■ **To do**: Copy all of the records below word for word, line by line.

(Rows on where targets appear)

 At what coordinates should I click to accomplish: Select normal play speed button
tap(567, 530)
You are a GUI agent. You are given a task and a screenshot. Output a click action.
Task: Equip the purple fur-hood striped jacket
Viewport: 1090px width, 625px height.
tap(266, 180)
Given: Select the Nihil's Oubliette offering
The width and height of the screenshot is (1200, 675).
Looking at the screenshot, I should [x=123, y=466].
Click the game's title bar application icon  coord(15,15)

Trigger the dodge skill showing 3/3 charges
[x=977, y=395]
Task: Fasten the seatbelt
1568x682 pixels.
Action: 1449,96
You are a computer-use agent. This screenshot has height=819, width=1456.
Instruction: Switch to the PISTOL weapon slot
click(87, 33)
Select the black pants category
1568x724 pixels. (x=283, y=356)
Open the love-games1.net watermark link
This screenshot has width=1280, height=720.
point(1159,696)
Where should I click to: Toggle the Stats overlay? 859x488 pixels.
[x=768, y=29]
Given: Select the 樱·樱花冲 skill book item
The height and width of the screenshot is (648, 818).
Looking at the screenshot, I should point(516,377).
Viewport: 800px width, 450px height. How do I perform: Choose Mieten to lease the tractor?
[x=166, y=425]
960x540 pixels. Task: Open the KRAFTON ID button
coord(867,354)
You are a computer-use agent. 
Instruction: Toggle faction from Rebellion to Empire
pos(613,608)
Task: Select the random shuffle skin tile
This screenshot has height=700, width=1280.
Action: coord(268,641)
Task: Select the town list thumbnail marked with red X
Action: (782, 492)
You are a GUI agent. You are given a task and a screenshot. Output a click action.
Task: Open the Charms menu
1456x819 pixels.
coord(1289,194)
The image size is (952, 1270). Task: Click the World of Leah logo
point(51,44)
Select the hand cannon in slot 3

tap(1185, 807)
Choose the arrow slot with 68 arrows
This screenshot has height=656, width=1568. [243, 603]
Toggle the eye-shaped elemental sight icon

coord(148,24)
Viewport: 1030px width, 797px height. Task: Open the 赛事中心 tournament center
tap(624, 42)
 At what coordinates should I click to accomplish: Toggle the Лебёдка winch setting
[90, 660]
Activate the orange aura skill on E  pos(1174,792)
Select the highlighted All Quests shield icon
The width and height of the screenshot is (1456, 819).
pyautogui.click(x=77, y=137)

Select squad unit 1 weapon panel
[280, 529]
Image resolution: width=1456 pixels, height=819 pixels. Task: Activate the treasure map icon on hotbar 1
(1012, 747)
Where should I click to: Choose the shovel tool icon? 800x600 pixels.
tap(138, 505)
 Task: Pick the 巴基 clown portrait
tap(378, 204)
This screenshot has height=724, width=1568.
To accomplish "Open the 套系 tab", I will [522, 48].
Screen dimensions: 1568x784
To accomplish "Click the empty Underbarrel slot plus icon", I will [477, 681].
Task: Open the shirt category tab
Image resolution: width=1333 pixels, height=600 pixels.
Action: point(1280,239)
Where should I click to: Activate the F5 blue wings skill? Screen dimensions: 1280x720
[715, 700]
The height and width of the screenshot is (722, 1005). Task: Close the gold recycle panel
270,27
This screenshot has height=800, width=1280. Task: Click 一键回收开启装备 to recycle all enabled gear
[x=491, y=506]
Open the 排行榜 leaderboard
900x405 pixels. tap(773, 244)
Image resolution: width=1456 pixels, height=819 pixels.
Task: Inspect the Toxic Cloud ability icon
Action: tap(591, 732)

■ **Answer to this problem**:
 At what coordinates should I click to accomplish: Select normal play speed button
tap(567, 530)
You are a GUI agent. You are given a task and a screenshot. Output a click action.
Task: Equip the purple fur-hood striped jacket
Viewport: 1090px width, 625px height.
tap(266, 180)
Given: Select the Nihil's Oubliette offering
The width and height of the screenshot is (1200, 675).
Looking at the screenshot, I should [x=123, y=466].
Click the game's title bar application icon  coord(15,15)

Trigger the dodge skill showing 3/3 charges
[x=977, y=395]
Task: Fasten the seatbelt
1568x682 pixels.
Action: 1449,96
You are a computer-use agent. This screenshot has height=819, width=1456.
Instruction: Switch to the PISTOL weapon slot
click(87, 33)
Select the black pants category
1568x724 pixels. (x=283, y=356)
Open the love-games1.net watermark link
This screenshot has width=1280, height=720.
point(1159,696)
Where should I click to: Toggle the Stats overlay? 859x488 pixels.
[x=768, y=29]
Given: Select the 樱·樱花冲 skill book item
The height and width of the screenshot is (648, 818).
Looking at the screenshot, I should point(516,377).
Viewport: 800px width, 450px height. How do I perform: Choose Mieten to lease the tractor?
[x=166, y=425]
960x540 pixels. Task: Open the KRAFTON ID button
coord(867,354)
You are a computer-use agent. 
Instruction: Toggle faction from Rebellion to Empire
pos(613,608)
Task: Select the random shuffle skin tile
This screenshot has height=700, width=1280.
Action: coord(268,641)
Task: Select the town list thumbnail marked with red X
Action: (782, 492)
You are a GUI agent. You are given a task and a screenshot. Output a click action.
Task: Open the Charms menu
1456x819 pixels.
coord(1289,194)
The image size is (952, 1270). Task: Click the World of Leah logo
point(51,44)
Select the hand cannon in slot 3

tap(1185, 807)
Choose the arrow slot with 68 arrows
This screenshot has height=656, width=1568. [243, 603]
Toggle the eye-shaped elemental sight icon

coord(148,24)
Viewport: 1030px width, 797px height. Task: Open the 赛事中心 tournament center
tap(624, 42)
 At what coordinates should I click to accomplish: Toggle the Лебёдка winch setting
[90, 660]
Activate the orange aura skill on E  pos(1174,792)
Select the highlighted All Quests shield icon
The width and height of the screenshot is (1456, 819).
pyautogui.click(x=77, y=137)

Select squad unit 1 weapon panel
[280, 529]
Image resolution: width=1456 pixels, height=819 pixels. Task: Activate the treasure map icon on hotbar 1
(1012, 747)
Where should I click to: Choose the shovel tool icon? 800x600 pixels.
tap(138, 505)
 Task: Pick the 巴基 clown portrait
tap(378, 204)
This screenshot has height=724, width=1568.
To accomplish "Open the 套系 tab", I will [522, 48].
Screen dimensions: 1568x784
To accomplish "Click the empty Underbarrel slot plus icon", I will [477, 681].
Task: Open the shirt category tab
Image resolution: width=1333 pixels, height=600 pixels.
Action: point(1280,239)
Where should I click to: Activate the F5 blue wings skill? Screen dimensions: 1280x720
[715, 700]
The height and width of the screenshot is (722, 1005). Task: Close the gold recycle panel
270,27
This screenshot has height=800, width=1280. Task: Click 一键回收开启装备 to recycle all enabled gear
[x=491, y=506]
Open the 排行榜 leaderboard
900x405 pixels. tap(773, 244)
Image resolution: width=1456 pixels, height=819 pixels.
Task: Inspect the Toxic Cloud ability icon
Action: tap(591, 732)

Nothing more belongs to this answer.